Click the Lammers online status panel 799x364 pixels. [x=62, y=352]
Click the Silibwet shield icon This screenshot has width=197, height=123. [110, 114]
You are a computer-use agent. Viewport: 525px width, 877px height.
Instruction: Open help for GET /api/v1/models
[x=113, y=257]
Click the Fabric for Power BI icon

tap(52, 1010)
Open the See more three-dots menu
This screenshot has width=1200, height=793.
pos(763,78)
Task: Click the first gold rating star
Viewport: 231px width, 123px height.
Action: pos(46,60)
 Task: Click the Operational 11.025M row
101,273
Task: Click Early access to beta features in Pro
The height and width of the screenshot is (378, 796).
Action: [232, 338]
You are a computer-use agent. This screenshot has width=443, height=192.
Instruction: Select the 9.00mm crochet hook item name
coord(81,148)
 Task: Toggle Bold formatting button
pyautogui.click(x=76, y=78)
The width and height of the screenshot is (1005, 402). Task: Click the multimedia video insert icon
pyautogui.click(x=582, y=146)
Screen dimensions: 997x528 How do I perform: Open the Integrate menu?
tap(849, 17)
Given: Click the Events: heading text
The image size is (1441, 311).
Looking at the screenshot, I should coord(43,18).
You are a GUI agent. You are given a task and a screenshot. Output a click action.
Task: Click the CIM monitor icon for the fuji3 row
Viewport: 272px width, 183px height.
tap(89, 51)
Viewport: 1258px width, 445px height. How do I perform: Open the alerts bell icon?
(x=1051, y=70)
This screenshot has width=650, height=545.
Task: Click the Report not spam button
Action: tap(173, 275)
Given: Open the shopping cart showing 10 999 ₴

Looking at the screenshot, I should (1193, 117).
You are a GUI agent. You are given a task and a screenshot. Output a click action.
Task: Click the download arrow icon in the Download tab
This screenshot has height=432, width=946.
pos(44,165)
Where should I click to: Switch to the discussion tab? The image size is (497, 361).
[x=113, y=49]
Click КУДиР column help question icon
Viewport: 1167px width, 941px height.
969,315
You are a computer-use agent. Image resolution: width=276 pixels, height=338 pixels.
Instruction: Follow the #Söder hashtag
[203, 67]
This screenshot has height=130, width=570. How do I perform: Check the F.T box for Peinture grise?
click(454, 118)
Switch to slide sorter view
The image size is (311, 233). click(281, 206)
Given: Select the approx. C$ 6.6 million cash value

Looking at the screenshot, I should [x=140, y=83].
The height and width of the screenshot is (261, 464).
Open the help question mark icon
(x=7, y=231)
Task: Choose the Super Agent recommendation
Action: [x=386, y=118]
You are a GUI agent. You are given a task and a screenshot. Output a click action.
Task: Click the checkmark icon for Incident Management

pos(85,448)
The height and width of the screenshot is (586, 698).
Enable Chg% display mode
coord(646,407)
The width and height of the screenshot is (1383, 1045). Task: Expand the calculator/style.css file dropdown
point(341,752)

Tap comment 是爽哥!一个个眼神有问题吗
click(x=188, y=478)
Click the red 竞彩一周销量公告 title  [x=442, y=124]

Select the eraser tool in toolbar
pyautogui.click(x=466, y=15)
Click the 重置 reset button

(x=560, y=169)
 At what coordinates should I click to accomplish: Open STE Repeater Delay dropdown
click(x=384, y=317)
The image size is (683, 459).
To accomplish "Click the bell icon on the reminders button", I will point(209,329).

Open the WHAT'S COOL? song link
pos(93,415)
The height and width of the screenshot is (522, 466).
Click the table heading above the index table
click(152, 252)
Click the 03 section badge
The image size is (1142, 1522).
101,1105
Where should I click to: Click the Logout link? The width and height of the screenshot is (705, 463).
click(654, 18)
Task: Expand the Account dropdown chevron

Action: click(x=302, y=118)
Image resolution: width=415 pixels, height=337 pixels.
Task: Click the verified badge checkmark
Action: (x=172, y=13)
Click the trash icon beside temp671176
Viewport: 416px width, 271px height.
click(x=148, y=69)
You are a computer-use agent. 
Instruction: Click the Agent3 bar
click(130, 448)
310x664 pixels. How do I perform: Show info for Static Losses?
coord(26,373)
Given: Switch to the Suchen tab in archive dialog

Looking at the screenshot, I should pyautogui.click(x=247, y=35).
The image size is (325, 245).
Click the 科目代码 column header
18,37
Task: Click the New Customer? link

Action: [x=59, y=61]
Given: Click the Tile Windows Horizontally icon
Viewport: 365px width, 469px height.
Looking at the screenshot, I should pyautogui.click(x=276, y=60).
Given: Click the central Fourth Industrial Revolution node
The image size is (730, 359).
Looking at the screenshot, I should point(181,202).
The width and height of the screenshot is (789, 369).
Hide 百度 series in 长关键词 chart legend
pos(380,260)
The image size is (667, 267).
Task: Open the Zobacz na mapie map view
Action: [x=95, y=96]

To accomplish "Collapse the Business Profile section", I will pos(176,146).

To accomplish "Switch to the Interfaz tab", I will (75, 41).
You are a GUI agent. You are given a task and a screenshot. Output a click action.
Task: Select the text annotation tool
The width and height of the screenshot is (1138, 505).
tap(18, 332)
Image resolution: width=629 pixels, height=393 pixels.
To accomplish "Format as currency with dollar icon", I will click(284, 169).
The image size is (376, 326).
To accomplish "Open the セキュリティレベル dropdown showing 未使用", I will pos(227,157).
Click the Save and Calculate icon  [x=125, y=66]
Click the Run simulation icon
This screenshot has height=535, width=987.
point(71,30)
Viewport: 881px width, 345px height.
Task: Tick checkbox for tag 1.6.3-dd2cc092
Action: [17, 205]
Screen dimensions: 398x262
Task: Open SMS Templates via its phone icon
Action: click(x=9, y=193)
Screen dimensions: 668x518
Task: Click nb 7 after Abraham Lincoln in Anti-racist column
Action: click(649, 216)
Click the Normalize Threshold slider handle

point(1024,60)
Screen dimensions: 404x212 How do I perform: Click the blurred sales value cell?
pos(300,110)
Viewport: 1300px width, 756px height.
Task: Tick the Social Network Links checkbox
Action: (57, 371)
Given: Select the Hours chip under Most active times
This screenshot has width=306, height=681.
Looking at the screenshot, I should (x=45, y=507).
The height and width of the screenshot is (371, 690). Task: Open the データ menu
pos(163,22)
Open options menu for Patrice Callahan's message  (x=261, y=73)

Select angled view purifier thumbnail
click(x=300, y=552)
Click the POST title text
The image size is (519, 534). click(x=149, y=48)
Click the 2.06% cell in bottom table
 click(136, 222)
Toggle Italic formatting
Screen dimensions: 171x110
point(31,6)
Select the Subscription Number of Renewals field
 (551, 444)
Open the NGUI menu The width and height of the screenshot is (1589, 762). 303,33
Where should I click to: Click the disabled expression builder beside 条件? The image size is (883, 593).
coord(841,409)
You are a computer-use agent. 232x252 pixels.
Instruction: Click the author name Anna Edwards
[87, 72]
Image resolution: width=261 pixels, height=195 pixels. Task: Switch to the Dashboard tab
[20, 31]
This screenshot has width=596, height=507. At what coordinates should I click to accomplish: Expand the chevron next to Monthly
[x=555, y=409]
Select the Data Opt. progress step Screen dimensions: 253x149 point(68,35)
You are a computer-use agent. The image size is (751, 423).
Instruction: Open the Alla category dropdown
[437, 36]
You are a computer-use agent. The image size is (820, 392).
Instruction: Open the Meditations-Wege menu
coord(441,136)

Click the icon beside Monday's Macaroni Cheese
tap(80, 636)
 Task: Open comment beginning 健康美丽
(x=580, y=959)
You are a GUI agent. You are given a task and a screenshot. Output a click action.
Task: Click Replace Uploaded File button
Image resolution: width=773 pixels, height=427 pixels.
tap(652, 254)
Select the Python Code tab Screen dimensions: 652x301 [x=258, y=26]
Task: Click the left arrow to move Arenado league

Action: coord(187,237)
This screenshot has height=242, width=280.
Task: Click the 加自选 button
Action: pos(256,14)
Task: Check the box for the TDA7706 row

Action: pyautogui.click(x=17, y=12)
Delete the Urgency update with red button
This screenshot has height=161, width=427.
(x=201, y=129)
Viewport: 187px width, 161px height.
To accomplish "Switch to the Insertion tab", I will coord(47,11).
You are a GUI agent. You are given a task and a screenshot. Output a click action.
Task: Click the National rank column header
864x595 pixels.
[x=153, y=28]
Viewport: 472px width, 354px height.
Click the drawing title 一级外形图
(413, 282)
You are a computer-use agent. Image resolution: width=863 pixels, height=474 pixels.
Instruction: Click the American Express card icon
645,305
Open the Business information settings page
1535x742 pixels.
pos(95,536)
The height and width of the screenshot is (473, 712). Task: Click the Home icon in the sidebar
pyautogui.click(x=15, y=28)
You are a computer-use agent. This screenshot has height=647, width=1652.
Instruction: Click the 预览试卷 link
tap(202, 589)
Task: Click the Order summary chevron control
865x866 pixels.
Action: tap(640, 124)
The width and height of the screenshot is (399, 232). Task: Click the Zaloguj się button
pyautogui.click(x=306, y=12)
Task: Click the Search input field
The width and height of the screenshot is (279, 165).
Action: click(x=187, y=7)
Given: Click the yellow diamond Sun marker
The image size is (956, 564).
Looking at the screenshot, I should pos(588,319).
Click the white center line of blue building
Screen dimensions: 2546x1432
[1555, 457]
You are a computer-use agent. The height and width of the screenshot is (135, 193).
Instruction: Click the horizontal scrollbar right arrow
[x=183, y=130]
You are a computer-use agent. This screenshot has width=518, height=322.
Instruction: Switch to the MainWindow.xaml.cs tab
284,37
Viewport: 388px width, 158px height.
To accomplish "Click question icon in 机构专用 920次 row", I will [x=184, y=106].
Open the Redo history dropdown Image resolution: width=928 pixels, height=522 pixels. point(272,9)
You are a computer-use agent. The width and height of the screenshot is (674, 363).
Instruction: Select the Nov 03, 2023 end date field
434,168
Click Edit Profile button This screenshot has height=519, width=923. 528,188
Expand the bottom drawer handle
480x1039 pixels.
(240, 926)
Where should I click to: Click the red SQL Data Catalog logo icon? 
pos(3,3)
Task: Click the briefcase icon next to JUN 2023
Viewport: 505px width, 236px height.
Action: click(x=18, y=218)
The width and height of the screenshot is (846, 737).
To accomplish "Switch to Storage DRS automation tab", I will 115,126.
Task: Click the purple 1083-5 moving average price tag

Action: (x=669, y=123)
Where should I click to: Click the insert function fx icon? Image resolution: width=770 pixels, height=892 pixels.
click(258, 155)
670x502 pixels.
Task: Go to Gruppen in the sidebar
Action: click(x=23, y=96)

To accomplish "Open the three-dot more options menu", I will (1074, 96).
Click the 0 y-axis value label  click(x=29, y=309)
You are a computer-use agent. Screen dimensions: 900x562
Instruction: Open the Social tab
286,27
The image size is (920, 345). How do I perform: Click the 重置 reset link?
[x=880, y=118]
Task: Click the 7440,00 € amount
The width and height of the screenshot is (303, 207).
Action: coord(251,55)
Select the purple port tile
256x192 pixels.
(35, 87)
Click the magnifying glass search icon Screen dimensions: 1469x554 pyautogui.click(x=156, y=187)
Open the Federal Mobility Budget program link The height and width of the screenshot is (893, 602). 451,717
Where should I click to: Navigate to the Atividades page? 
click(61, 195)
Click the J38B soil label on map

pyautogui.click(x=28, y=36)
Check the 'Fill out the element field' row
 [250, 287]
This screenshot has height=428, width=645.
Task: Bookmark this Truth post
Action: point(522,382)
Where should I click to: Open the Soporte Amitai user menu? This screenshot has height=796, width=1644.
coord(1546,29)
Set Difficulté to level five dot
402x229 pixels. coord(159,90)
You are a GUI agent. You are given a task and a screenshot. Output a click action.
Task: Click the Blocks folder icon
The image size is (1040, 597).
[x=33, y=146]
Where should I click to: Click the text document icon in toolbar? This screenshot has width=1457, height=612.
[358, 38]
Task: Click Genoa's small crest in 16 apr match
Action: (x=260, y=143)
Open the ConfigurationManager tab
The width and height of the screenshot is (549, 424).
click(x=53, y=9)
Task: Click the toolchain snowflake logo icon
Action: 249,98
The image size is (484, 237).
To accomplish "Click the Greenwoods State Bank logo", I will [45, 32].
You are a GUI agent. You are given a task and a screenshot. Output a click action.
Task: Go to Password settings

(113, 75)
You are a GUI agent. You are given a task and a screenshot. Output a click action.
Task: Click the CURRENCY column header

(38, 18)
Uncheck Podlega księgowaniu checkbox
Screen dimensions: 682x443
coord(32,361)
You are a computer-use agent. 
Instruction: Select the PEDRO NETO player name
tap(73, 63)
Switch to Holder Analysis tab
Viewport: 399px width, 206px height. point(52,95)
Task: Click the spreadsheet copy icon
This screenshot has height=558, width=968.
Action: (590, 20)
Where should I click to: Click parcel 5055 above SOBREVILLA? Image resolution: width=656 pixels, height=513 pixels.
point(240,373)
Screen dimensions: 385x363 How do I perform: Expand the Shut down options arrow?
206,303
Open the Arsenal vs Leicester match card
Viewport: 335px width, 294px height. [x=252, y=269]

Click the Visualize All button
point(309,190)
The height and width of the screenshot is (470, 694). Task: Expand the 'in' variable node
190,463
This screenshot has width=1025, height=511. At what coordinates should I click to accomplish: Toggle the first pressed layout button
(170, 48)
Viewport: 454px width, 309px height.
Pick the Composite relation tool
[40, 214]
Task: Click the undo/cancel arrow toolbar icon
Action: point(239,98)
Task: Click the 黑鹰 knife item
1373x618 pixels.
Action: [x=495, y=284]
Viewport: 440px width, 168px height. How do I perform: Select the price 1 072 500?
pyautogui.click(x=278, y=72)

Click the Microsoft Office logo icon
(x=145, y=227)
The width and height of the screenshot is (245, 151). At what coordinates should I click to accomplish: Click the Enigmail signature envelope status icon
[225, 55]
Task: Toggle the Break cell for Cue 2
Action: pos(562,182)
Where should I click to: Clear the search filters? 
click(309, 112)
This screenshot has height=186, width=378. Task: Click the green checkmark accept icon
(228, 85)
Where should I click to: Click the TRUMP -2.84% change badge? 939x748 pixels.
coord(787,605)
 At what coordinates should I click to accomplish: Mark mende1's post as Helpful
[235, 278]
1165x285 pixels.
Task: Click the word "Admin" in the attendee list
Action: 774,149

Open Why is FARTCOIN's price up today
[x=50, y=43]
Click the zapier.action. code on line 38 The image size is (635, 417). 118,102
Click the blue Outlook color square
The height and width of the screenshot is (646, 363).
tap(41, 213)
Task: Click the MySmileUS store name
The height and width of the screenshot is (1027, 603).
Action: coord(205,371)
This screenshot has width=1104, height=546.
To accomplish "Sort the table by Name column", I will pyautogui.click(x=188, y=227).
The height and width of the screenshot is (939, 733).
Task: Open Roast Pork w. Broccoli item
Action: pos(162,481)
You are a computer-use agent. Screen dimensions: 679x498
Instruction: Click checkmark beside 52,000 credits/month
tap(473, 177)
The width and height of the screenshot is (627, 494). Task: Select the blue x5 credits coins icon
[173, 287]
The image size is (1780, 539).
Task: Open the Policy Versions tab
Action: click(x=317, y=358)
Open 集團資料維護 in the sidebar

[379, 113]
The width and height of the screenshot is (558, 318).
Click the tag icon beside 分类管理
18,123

========

EXERCISE REQUIREMENTS. Copy out every line of the data where the word "three" occurs.

THE COMPLETED TASK.
Open the See more three-dots menu
To accomplish "Open the three-dot more options menu", I will (1074, 96).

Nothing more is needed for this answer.